عنوان مقاله [English]
The facility layout problem (FLP) involves determining the position of department plant floors. The most common objective in this problem is minimizing material handling costs. This paper presents a multistage approach
for the facility layout problem based on flexible bay structure. This structure, proposed by Tong (1991) for the first time, is the limited state of the continuous layout problem. In a plant layout, based on flexible bay
structure, departments are assigned to parallel bays on a plant floor. Departments could be free oriented and may have unequal areas. The width of each bay is flexible and dependent on the number of departments located in that bay. The width of each bay is obtained by dividing the area of departments located in the bay by minimum sides of the plant floor. In addition, the numbers of bays and departments set in each bay are changeable or flexible. It should be noted that in problems based on flexible bay structure, due to
control department shapes, the factor of the maximum aspect ratio is used. Due to complexity, only small-size problems could be solved in logical time, while using exact methods. Thus, at the first stage, a genetic algorithm (GA) was proposed to solve this optimization problem. Genetic algorithms are meta-heuristic methods for solving problems based on evolution mechanisms and the nature of genes. The main idea in this regard was introduced by Holland in 1975, and for three decades has been introduced as an effective optimization and search method. In the genetic code used in this paper, each chromosome is formed by N genes, each of which is a random number between 1 and B, the integer part of which represents the number of bays, and the decimal part of
which represents the department sequence in each bay. The proposed GA algorithm uses FBS to represent the facility layout with the unequal area department. The proposed algorithm tries to find the optimum value for the number of bays, the number of departments contained in each bay, and the departments placement
order, which could minimize the objective function value.

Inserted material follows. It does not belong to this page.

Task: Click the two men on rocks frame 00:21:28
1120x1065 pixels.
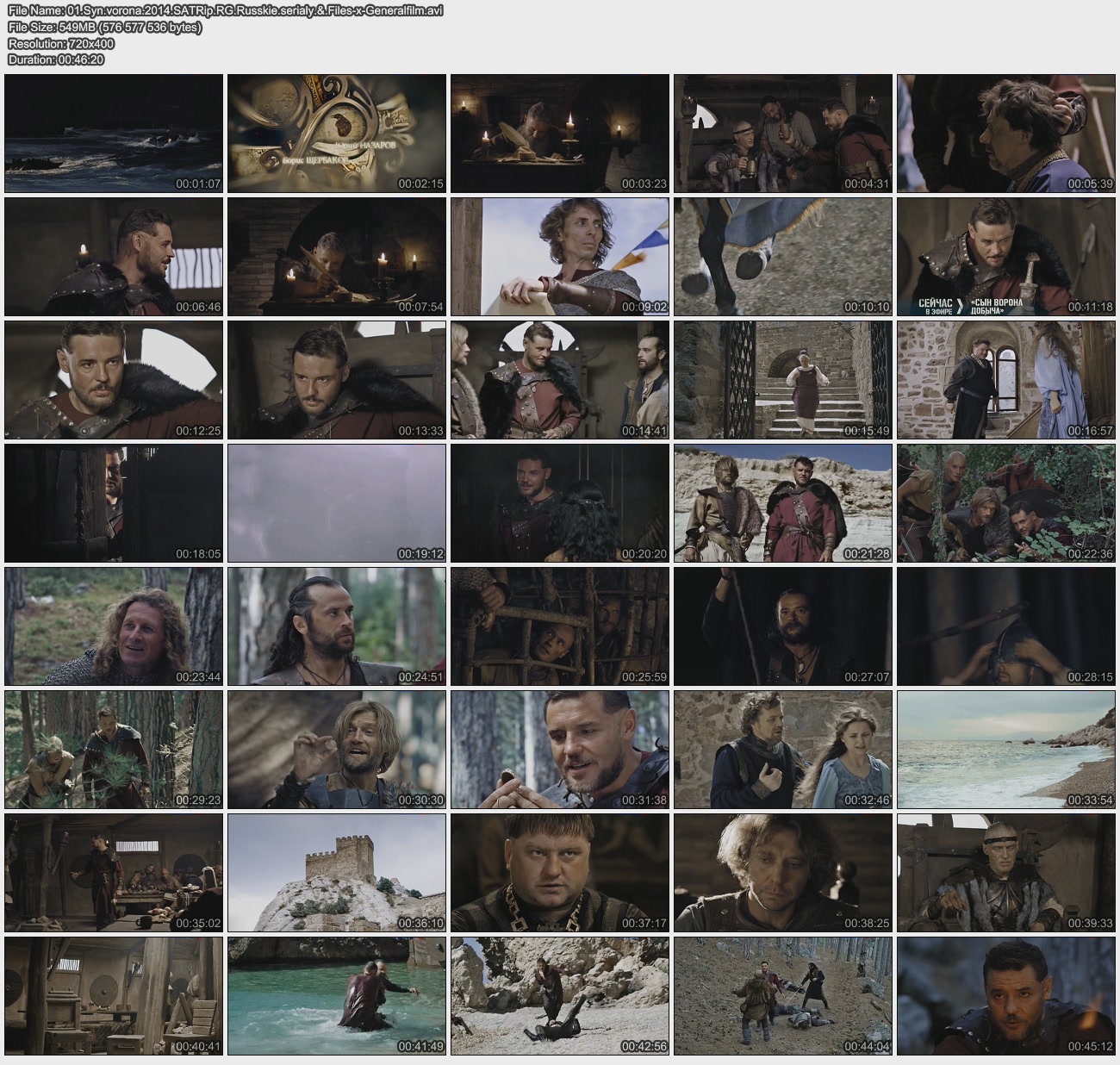Action: pos(783,503)
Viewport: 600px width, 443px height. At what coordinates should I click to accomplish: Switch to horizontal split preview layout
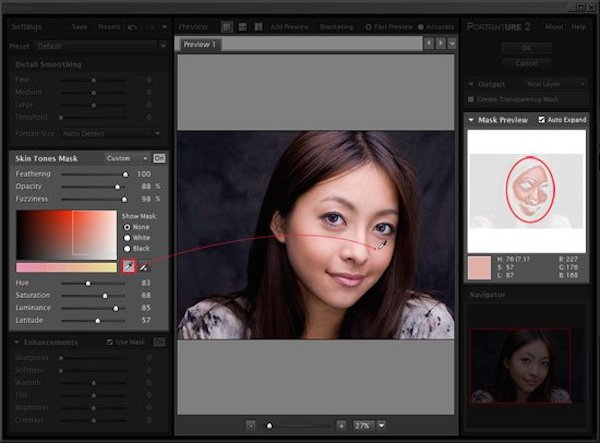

The majority of researchers believe that the facility layout problems are naturally multi-objective. Therefore, considering various objectives in determining the proper position of facilities is essential. The proposed
approach is that, after creating a primary layout using the genetic algorithm, a 2-opt algorithm has been applied to generate layout alternatives. Then, using the DEA approach, the most efficient layout from alternatives will be chosen. This paper improves the integrated data envelopment analysis (DEA) model introduced by Amin (2009) for finding the most efficient decision making units. The proposed approach was tested on some test problems of the FLP literature. The results show the effectiveness of the proposed algorithm.